- Country: United States
- Language: English
- Genre(s): Weird fiction, Horror

Publication
- Publisher: The American Reader
- Publication date: May 2013

= Especially Heinous: 272 Views of Law & Order SVU =

Novella by Carmen Maria Machado, released 2013

Especially Heinous: 272 Views of Law & Order SVU is a 2013 weird fiction novella by American writer Carmen Maria Machado. The story is told in the form of 272 capsule synopses from the first 12 seasons of the police procedural, Law & Order: Special Victims Unit. It was first published in The American Reader, in May 2013, and republished in Machado's 2017 short story collection Her Body and Other Parties.

==Synopsis==
As Elliot Stabler and Olivia Benson investigate standard cases of horrific depravity and cruelty, they gradually find themselves enmeshed in a mysterious situation involving alien abductions, ghosts with bells for eyes, and—perhaps most disturbingly—the appearance of Abler and Henson, two doppelgängers who are living Stabler and Benson's lives better than Stabler and Benson are.

==Reception==
The Huffington Post included the novella on a list of "the 10 Best Short Stories You've Never Read", describing it as "funny, disturbing, canny, and inventive" as well as "engaging, strange, and wholly original." Writing for NPR, K. Tempest Bradford compared it to "Lovecraft meets Dick Wolf", stating that it is her "favorite" of Machado's work, while Strange Horizons called it a "highlight of the year".

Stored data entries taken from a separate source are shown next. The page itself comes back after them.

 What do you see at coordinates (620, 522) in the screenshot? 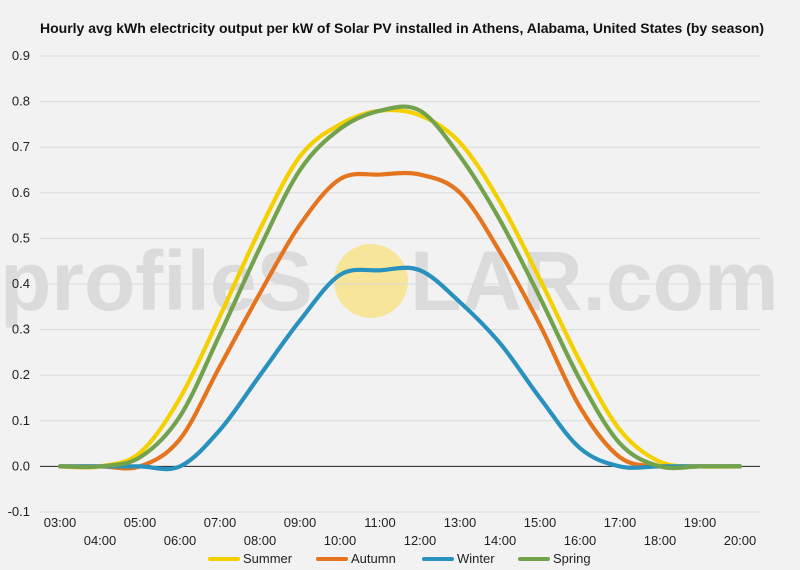
I see `x-tick-label: 17:00` at bounding box center [620, 522].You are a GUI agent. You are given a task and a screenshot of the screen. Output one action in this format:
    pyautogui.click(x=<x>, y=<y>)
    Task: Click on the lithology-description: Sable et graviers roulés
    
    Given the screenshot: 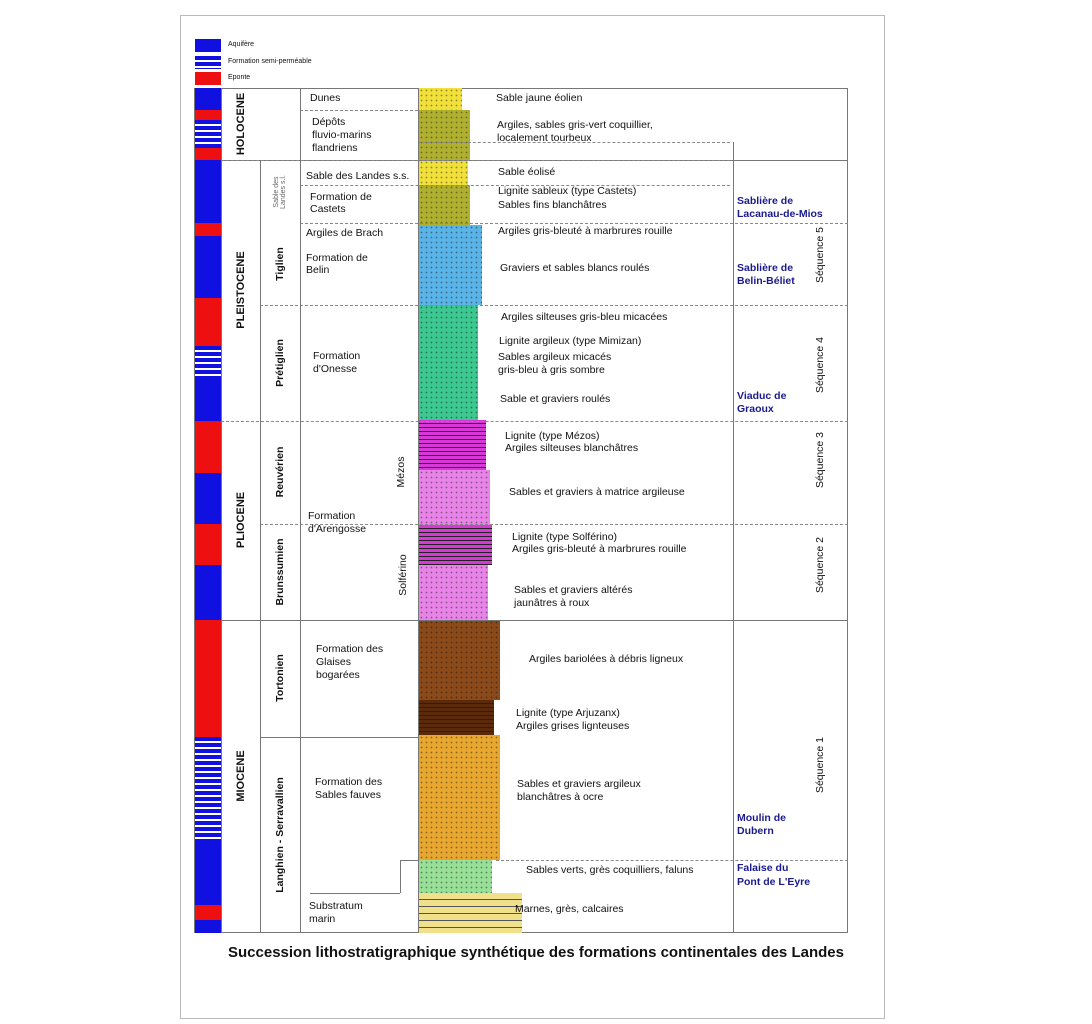 What is the action you would take?
    pyautogui.click(x=556, y=399)
    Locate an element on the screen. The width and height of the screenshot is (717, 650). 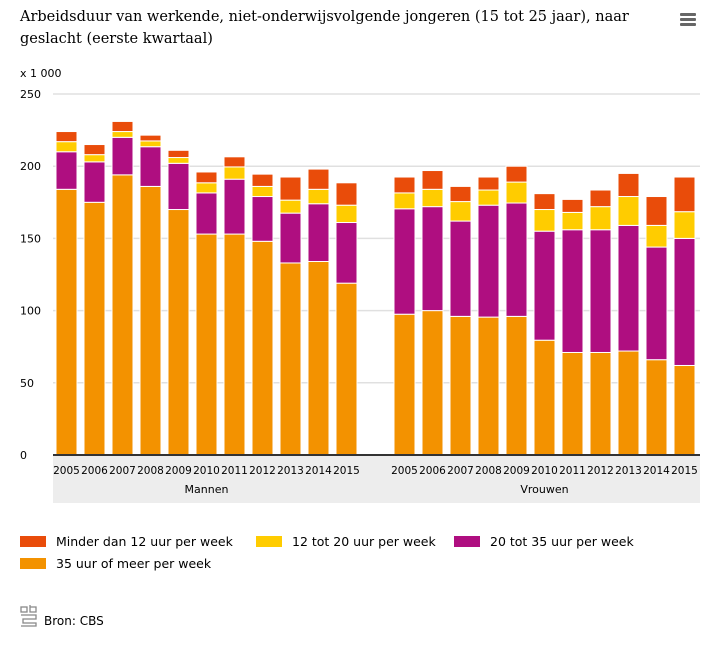
hamburger-menu-icon is located at coordinates (688, 21).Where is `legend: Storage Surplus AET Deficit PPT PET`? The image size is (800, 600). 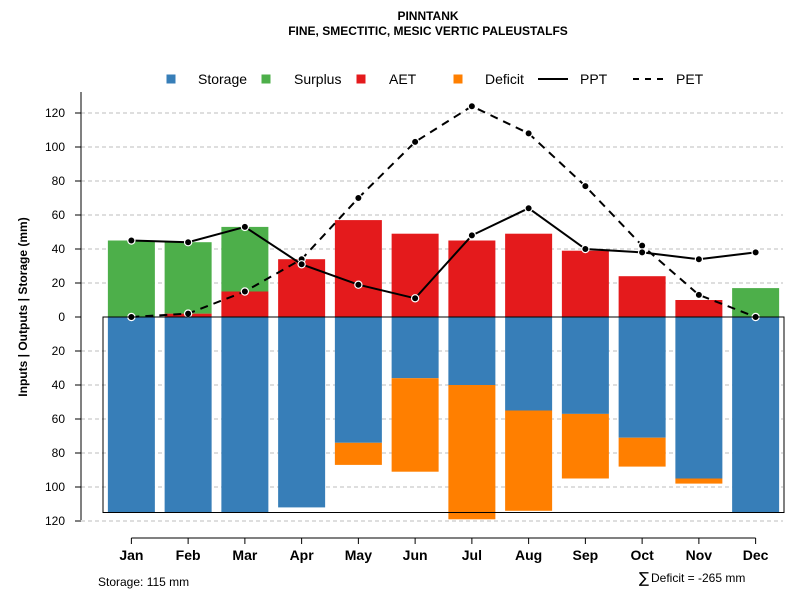
legend: Storage Surplus AET Deficit PPT PET is located at coordinates (435, 79).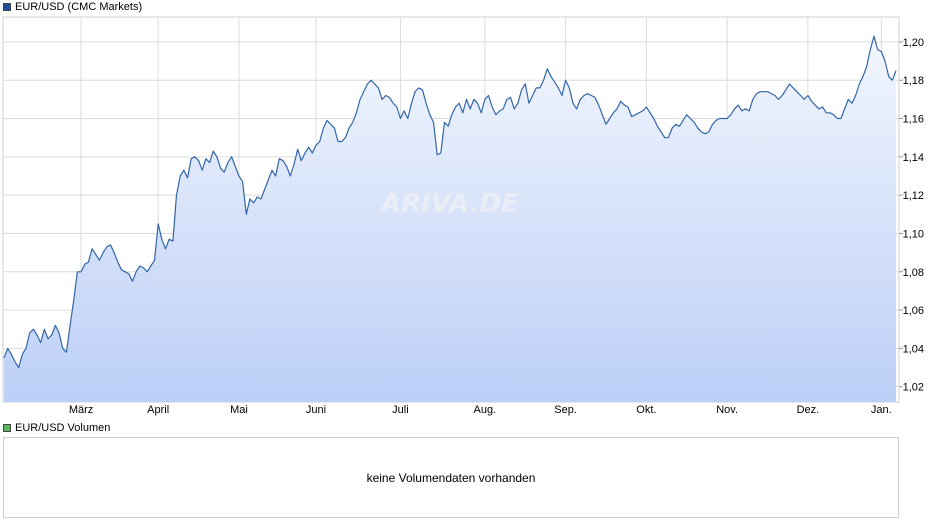 Image resolution: width=940 pixels, height=526 pixels. Describe the element at coordinates (914, 349) in the screenshot. I see `y-tick-label: 1,04` at that location.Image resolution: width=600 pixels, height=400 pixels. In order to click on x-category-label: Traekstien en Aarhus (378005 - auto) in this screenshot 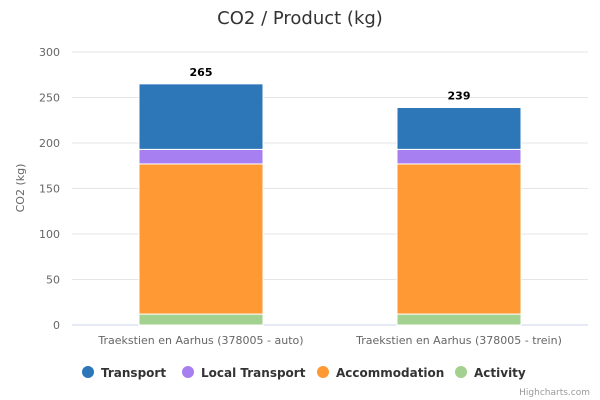, I will do `click(200, 340)`.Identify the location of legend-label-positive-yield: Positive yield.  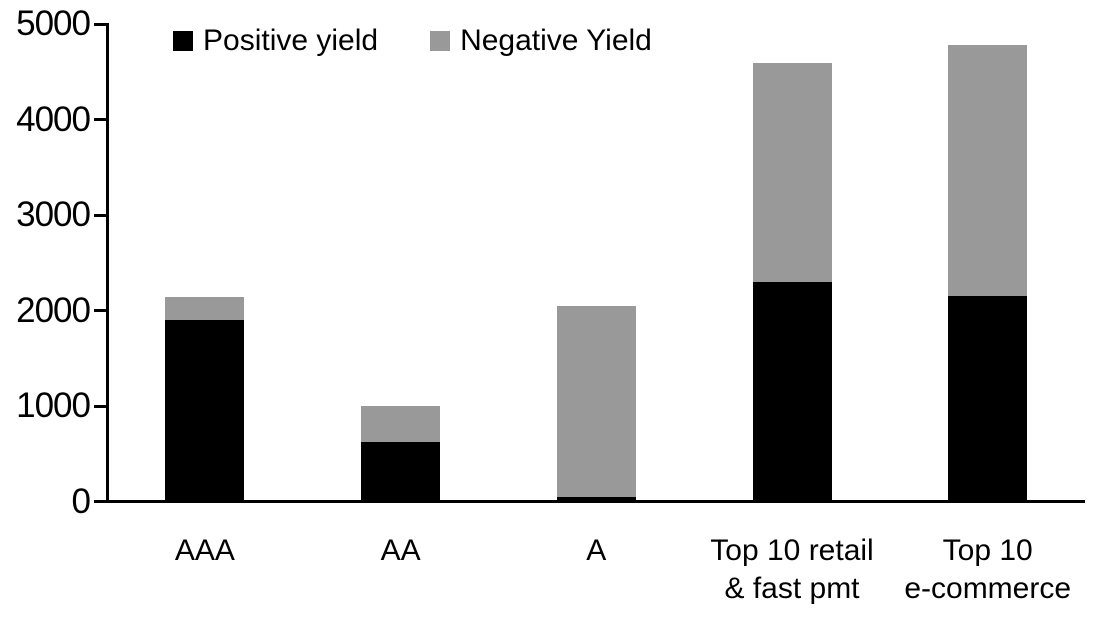
(291, 40).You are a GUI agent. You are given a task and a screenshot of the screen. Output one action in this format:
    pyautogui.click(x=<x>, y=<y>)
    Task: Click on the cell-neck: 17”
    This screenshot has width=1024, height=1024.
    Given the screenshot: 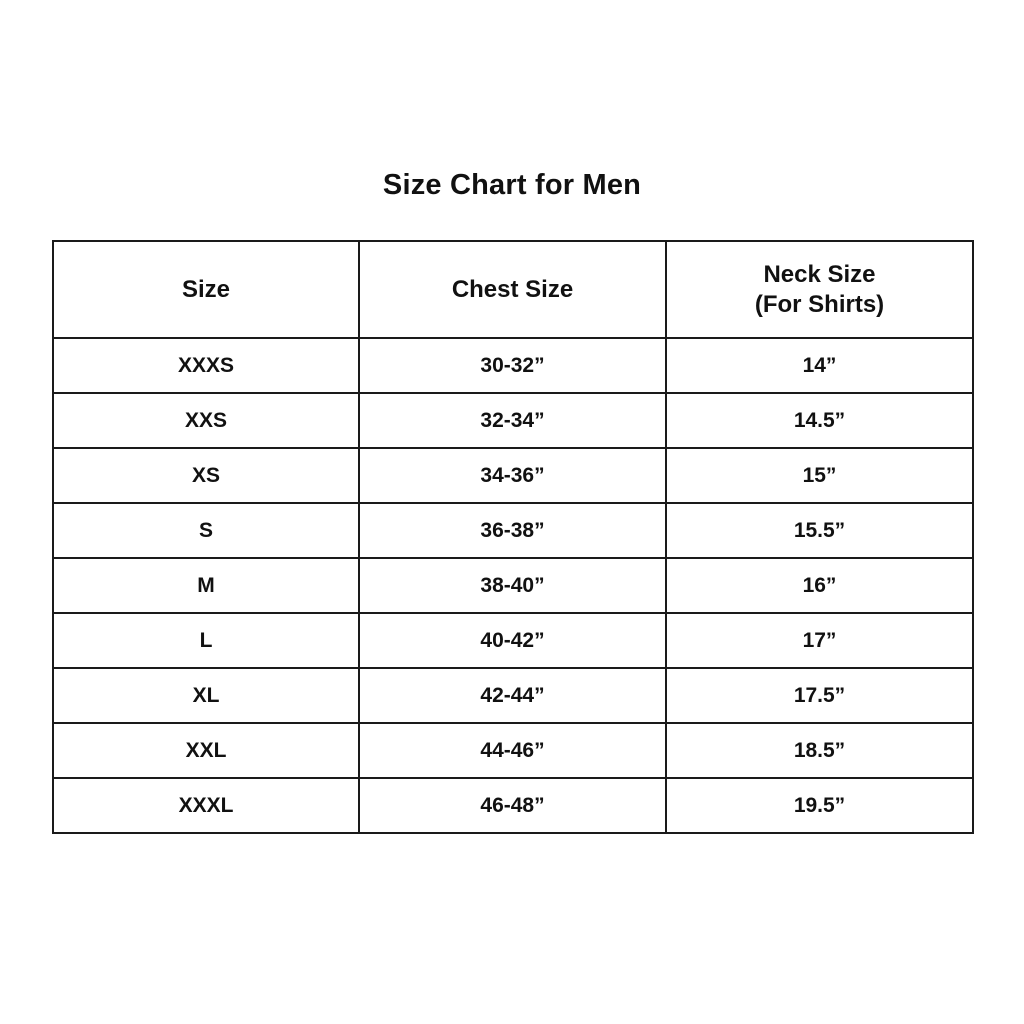 What is the action you would take?
    pyautogui.click(x=820, y=640)
    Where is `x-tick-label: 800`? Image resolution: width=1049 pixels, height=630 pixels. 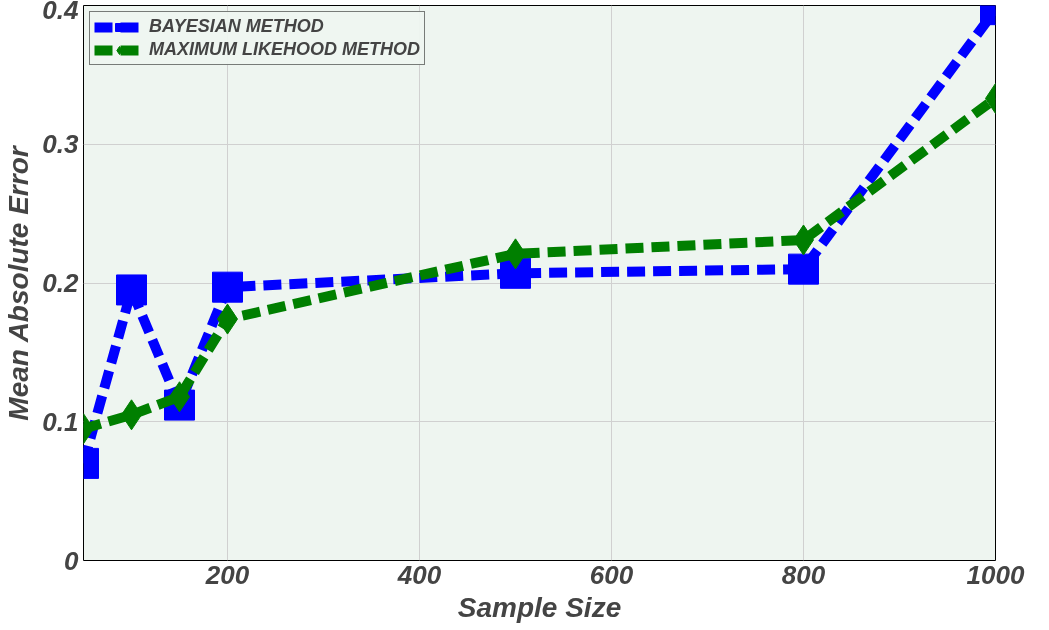
x-tick-label: 800 is located at coordinates (804, 574).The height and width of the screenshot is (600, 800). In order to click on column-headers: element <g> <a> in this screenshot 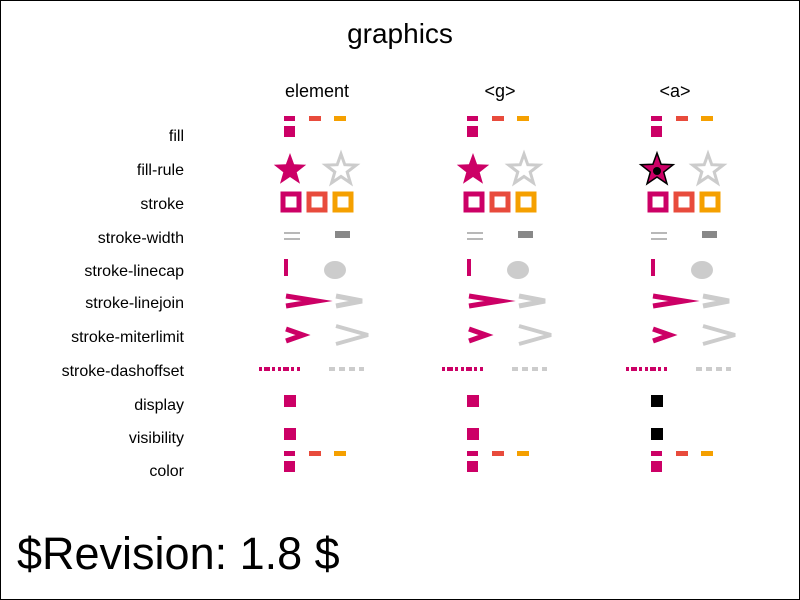, I will do `click(488, 91)`.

At the Los Angeles Review of Books, Sofia Samatar judged it to be "one of Machado's most powerful and disturbing works", and noted it as an example of how Machado uses stylistic forms other than those of narrative. The Guardian felt it was a "baggy monster" and a "bizarre phantasmagoria" which "satirises the tendency of long-running narratives to become increasingly baroque".

==Background==
Machado has explained the story's genesis as the result of having had episodes of Law and Order: SVU playing continuously on Netflix while she suffered from a fever for three days in 2009.